They say they like having sports on your CV, on your application.
They like people who've done sports.
And they say, look, that's about drive.
It's about routine.
It's about teamwork.
It's about all of that stuff.
And then you look at the...
It's about showering.
He asked people for this piece which sports they valued the most.
I know exactly what you're going to say.
Rowing, sailing, all of the shit that you can only do
if you're super rich.
100%.
100%.
And it's just...
And I'm sure they don't even realize they're doing it.
It's just a little dog whistle for like things that you have in common
with other rich people.
Yeah, absolutely.
Yeah.
Like you don't play field hockey competitively in America
unless you go to like a private school, for example.
Yeah.
Or like you said, crewing, that kind of thing.
Yeah.
That stuff.
Very, very much so.
Well, I got to ask, say in the last, say 10, 15 minutes,
I want to talk if I could get from you guys some anecdotes
about types of posh guys.
Yeah, great.
Because I know that our audience is going to love that shit.

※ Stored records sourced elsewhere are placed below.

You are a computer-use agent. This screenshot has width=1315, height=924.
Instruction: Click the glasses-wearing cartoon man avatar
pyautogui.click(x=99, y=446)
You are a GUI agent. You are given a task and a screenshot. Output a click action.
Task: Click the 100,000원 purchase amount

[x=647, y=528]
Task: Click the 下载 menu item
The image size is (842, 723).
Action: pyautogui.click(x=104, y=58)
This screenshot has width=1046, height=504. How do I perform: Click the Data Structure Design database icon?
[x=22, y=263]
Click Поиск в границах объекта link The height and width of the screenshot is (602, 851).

Should we quickly cover some Winchester words first?
Because these are great.
Your audience are going to love this.
I think...
I don't know.
I don't want to speak for them.
God knows I'm not one of them.
But there's definitely a...
I think there's a demand for this, which is that...
Where I went to school is such a unique social microclimate
as our Canadian friend would say.
That there is a lexicon of words that are only used
at that school.
To the point where there were like traditional ones.
And literally you can buy a...
They're called...
So this is for my school in particular,
but I think versions of this exist in other schools.
I think it was just very formalized in my school
because as I said, it was the nerdy one.
They were called Winchester notions.
Notions was the word for like our words.
And there were kind of old fashioned ones.
Like in theory, you were supposed to call a bicycle
like a bogel.
That was the name for a bicycle.
One of the school rules was no bogels in St. Michael's passage.
Stuff like that.
Which St. Michael wasn't very happy about actually.
But the new ones that we genuinely used for five years.
Because partly because it's socially exclusive
in the particular type of person goes there.
But also that it's socially exclusive in that it's a boarding school.
So you don't go out.
You're hanging out with only each other.
So you've this sort of like evolution of language
that happens across the whole world.
Happens in isolation, in like a bubble.
So there are...
So there are words...
I'm sure it is.
Yeah, that makes so much sense.
But there are words...
And you're the arme is full of in Britain.
Surprise.
But there were words that exist.
And I couldn't tell you how these came about.
And some of them were genuinely quite useful.
So like there was a word...
We used the word gove.
There was a word gove.
The closest analogy I can think of for gove was like give a shit.
If you just say give a shit, you'd go gove.
And something could be a gove.
If it wasn't worth giving a shit over, you could gove something.
It could be a verb.
Like, oh, I'm going to gove maths would be like,
I'm not going to go to my maths lesson today.
And so that was a thing.
If something was good, it might be nays.
N-A-I-Z-E.
But to have a nays was also to masturbate.
So read into that what you will.
Yeah.
So there was...
The best thing you can do.
We also had a...
We had our own sport.
Winkies.
So this is...
So you know about Boris Johnson sometimes talks about
like the wall game or the field game.
So Eaton has two sports, which is incredible.
We had one.
And fives as well.
Well, and we played fives.
Yeah, but they have specifically Eaton fives.
They do, that's true.
But we had a sport called Winchester Football
or Winkies for short.
Or our game with a capital O and a capital G.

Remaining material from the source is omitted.